Investigations and Enforcement Mechanisms
The WTPA enhances the Commissioner’s authority in connection with investigating wage and hour violations. Employers must now permit the Commissioner, or his or her representative, to question employees about the terms or conditions of employment without interference in a private location at the place of employment and during working hours. Previously, the Labor Law made no reference to employer interference or the location of such interviews. Further, the Act provides the Commissioner with the authority to post notices of violations at the worksite for wage violations. Employee-visible notices will be allowed to be posted for a maximum of one year. For willful violations, notices can be visible to the general public for up to 90 days.

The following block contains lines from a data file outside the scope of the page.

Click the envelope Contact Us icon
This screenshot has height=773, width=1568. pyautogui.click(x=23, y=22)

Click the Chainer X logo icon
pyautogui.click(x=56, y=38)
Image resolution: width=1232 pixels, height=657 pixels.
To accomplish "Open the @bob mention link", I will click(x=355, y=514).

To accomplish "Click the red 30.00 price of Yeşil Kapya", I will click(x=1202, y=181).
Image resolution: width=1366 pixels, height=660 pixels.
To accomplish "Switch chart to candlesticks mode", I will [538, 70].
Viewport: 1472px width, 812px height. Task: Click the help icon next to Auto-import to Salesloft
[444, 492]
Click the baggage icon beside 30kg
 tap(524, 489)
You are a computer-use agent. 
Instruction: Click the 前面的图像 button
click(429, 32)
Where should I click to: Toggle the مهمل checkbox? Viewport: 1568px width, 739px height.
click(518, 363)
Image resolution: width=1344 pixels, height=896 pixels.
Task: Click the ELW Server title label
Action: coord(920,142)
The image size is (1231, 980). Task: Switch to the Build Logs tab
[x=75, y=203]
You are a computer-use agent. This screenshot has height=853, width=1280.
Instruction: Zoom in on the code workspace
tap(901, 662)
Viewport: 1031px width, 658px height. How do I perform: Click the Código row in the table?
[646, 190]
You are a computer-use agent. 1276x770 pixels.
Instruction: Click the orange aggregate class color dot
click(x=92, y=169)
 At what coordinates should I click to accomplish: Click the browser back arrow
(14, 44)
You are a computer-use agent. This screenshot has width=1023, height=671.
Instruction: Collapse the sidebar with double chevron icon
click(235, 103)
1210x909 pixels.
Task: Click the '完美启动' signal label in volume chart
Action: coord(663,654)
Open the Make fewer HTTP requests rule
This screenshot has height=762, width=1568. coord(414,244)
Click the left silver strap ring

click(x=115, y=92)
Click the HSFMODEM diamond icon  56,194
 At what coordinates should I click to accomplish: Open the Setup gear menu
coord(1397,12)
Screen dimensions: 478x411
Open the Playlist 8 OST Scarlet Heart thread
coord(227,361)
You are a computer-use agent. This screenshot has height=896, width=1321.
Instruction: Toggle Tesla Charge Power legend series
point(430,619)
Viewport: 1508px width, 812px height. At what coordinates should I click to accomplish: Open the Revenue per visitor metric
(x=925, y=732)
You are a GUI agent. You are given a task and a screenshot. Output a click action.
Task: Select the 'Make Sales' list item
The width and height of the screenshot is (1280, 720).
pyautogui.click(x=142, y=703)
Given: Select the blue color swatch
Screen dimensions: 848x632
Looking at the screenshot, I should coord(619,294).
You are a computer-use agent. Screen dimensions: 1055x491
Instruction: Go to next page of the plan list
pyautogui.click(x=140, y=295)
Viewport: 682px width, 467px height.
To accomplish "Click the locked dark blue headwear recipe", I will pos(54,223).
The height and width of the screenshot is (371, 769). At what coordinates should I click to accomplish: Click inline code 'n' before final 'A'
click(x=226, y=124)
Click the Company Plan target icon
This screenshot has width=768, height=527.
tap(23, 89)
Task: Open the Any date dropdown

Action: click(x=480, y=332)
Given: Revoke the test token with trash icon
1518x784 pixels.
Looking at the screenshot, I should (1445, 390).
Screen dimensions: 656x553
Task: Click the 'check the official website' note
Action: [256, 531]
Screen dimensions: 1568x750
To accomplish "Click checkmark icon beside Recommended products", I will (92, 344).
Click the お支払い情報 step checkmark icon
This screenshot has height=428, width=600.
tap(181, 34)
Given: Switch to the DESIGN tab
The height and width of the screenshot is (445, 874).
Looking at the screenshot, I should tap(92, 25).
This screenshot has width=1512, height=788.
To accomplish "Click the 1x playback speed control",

What Employers Should Do Now
As stated above, the WTPA becomes effective on April 12, 2011. In order to be in compliance, by that date, New York employers should do the following:
With respect to additional Section 195.1 notice requirements:
Either modify their own 195.1 notices to include each and every item previously listed, or utilize forms provided by the Commissioner (we will advise when the templates are released);
Use these notices/acknowledgments for all new employees;
Notify all employees of the applicable information on an annual basis on or before February 1 of each year, and obtain written acknowledgment of same;
Keep all acknowledgments for at least six years; and
If unionized, comply with the WTPA, even if the collective bargaining agreement includes all applicable information, because the WTPA is silent regarding preemption where a collective bargaining agreement exists.
With respect to additional Section 195.3 requirements:
Make changes to wage statements or contact their payroll providers to ensure that their wage statements (pay stubs) include the required information, as previously detailed.
With respect to the retaliation provisions:
Be aware that they are prohibited from retaliating against or threatening to retaliate against an employee who engages in a protected activity. These protections apply to any employee:
who makes a complaint to (i) his or her employer, (ii) the Commissioner, or his or her authorized representative, (iii) the Attorney General, or (iv) any other person, that the employer has engaged in conduct that the employee reasonably and in good faith believes violates any provision of the applicable chapter of the Labor Law or any order issued by the Commissioner; or
whom the employer believes to have made such a complaint; or
who caused to be instituted, or is about to institute, a proceeding under or related to the applicable chapter of the Labor Law; or
who provided information to the Commissioner, or his or her authorized representative, or to the Attorney General; or
who has testified, or is about to testify, in an investigation or proceeding under the applicable chapter of the Labor Law; or
who has otherwise exercised rights protected under this applicable chapter of the Labor Law; or
who caused the employer to receive an adverse determination from the Commissioner.
As you can see, there is a lot of information included in the WTPA. However, because penalties have increased and enforcement mechanisms have become stricter, compliance is essential.